# Exposure, exposure, exposure. What a difference it makes to your V's mentality.



## Ozkar (Jul 4, 2011)

As some know of late I have been a little ill. It has meant that myself and the dogs have been living a somewhat transient lifestyle. New places each day, new people each day, new beds, new houses, new walking areas, new dogs to meet and new animals to discover. Long car trips, moving furniture and household goods into storage, removing all the things they knew well and were secure with. 

I can honestly say, I wish I had the time previously to do this. It has been the very best thing I could ever have done for my pups. They grow in confidence and independence with each experience in addition to learning lots more about the world.

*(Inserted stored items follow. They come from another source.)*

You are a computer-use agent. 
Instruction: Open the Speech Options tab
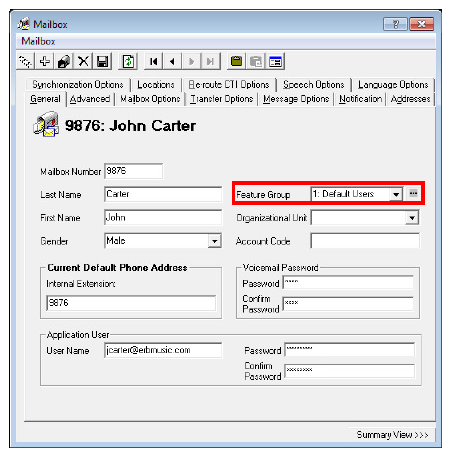314,85
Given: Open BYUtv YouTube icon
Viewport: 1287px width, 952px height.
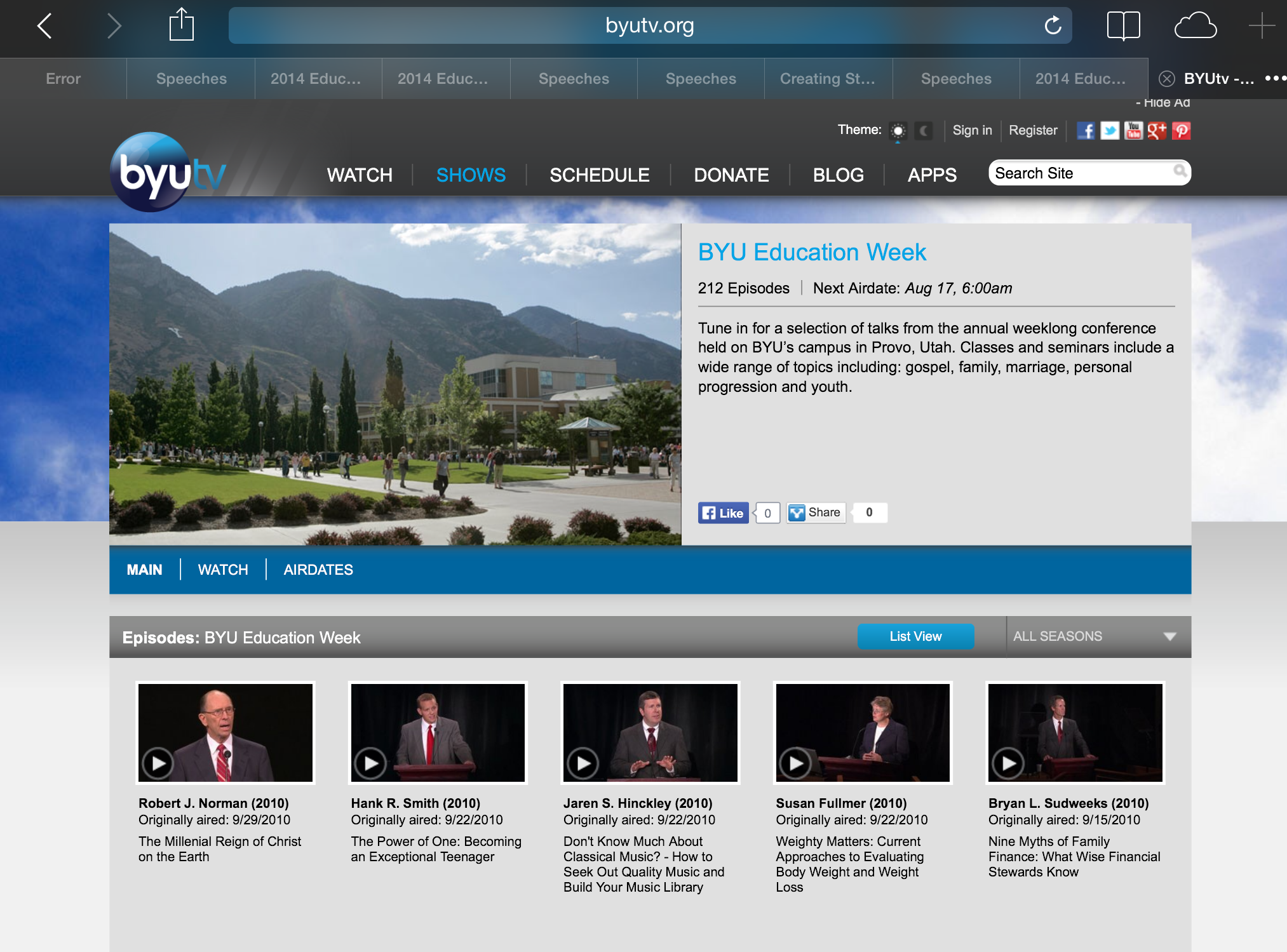Looking at the screenshot, I should tap(1133, 131).
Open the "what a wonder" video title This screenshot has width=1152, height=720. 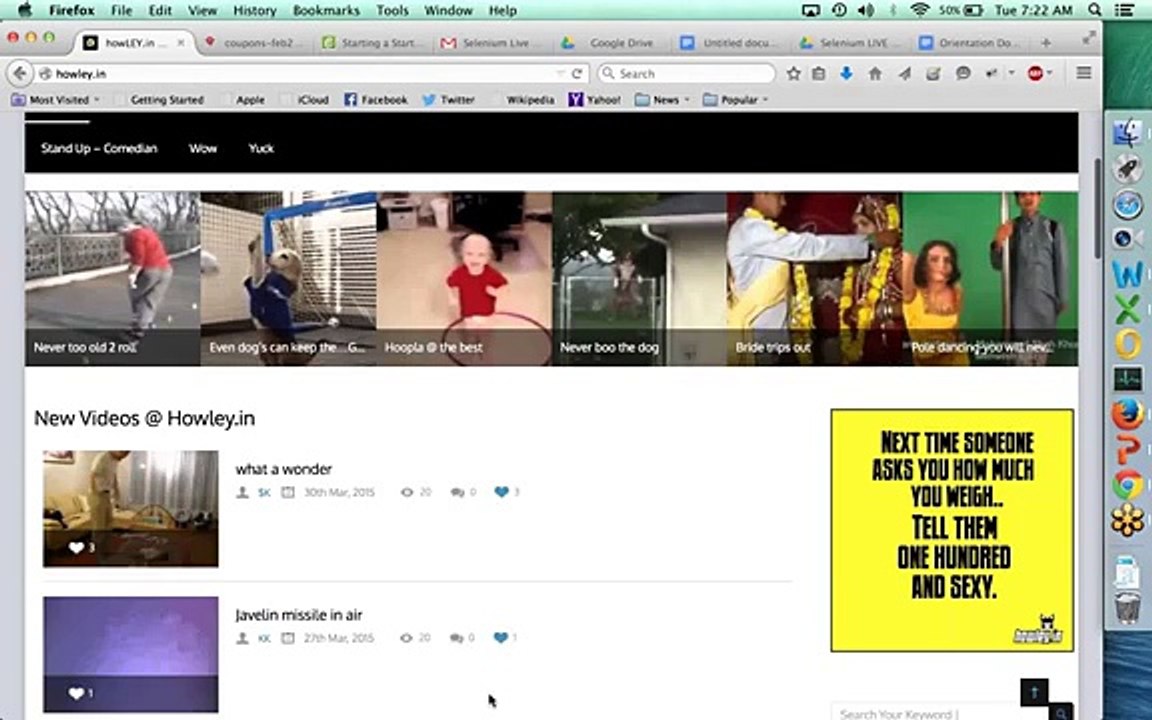284,469
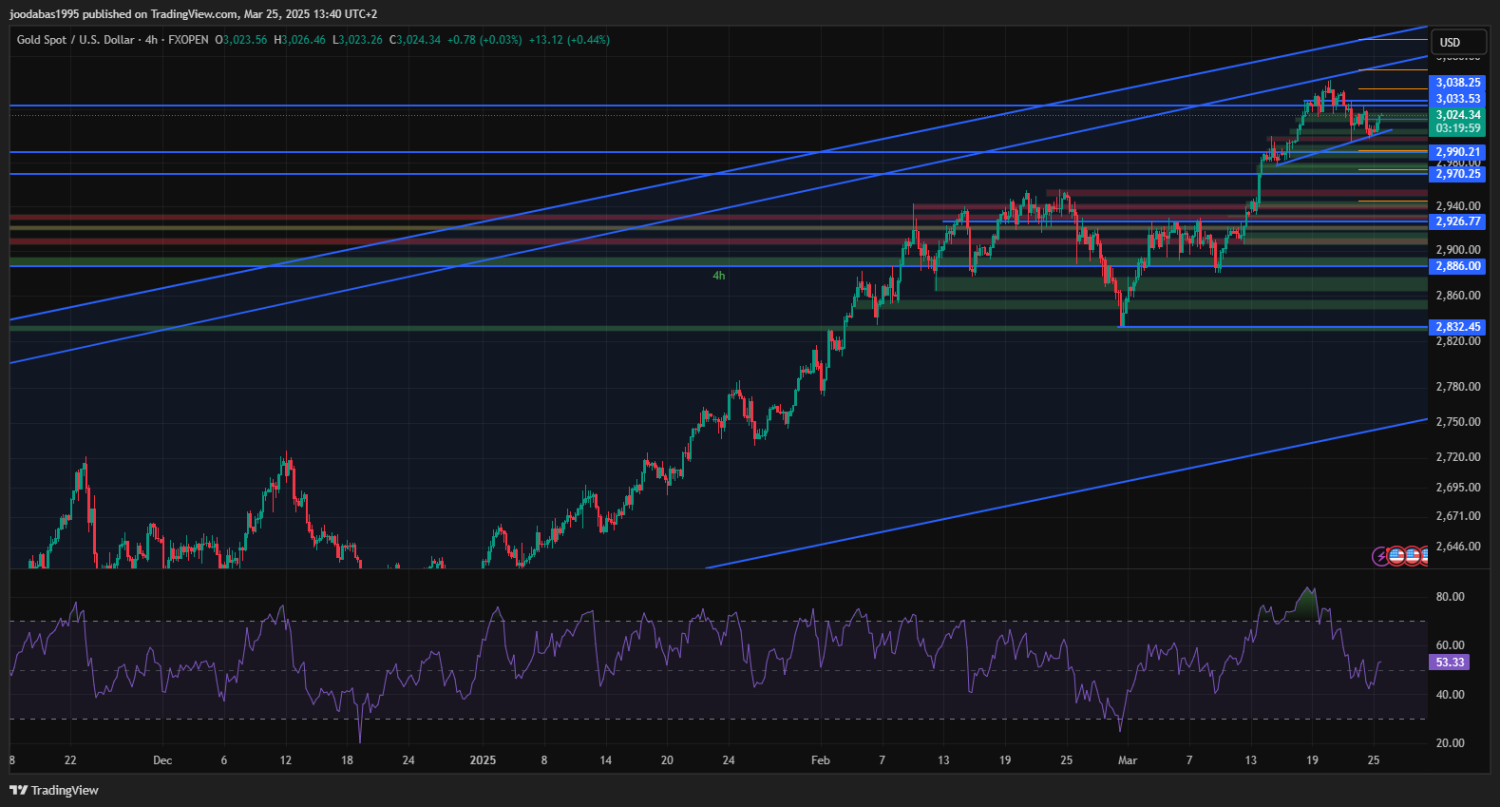Click the RSI value label 53.33

pos(1449,662)
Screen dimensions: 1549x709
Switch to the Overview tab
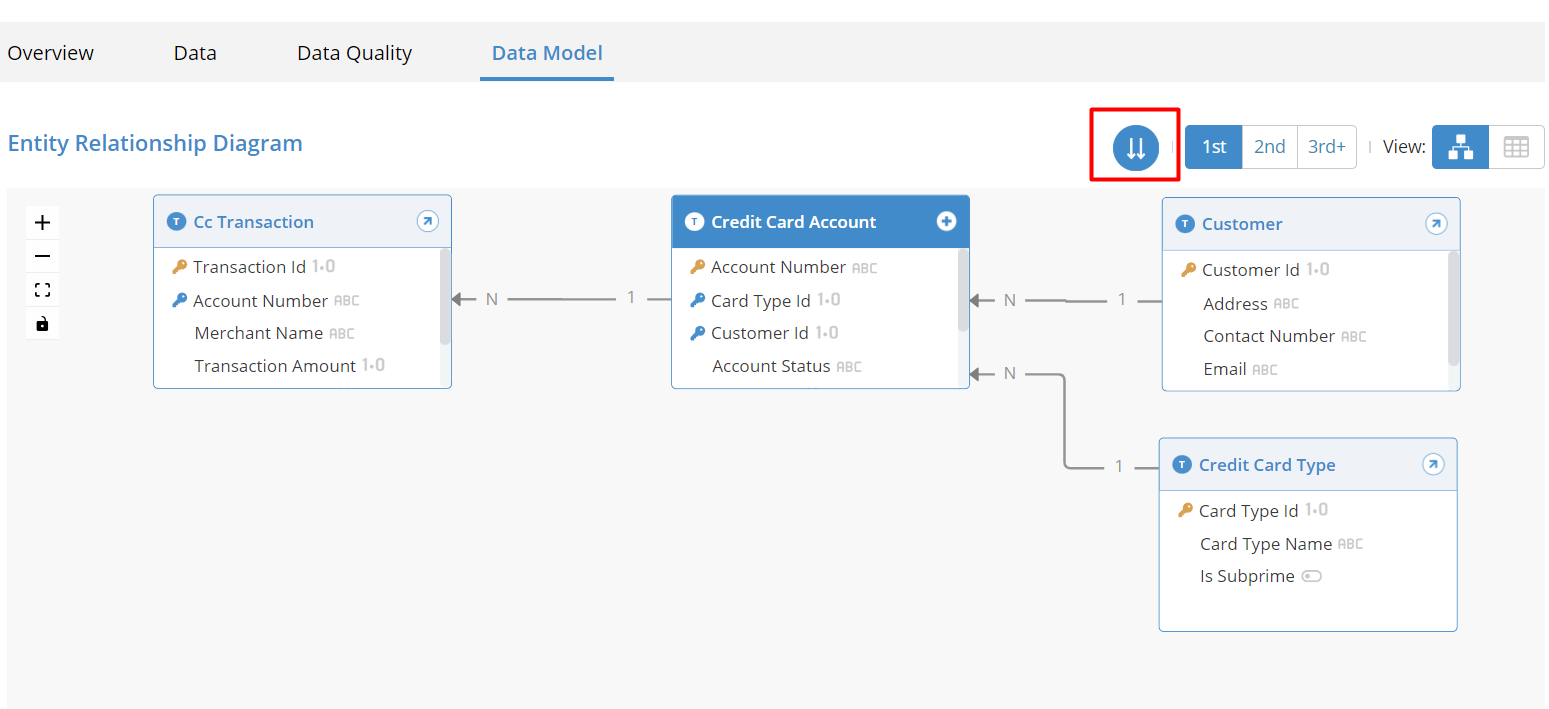tap(50, 53)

So my advice to you all is to get your pups out into the world as often as possible exposing them to more and more things each day. Routine is good, but variety has opened up the minds and spirits of my dogs. I will continue to attempt to offer this to them even when I improve in health and return to a somewhat normal lifestyle and work regime.


----------



## harrigab (Aug 21, 2011)

Socialisation on a *grand* scale Ozcar ;D


----------



## NeverGiveUpRAC (Aug 27, 2012)

This is SO very true! Its like a child...you want to bring them to new places, the zoo, aquarium, new friends! They need to experience life. In that, your bond will grow, their confidence and knowledge will grow. They mature a lot too! Great post!!

<3


----------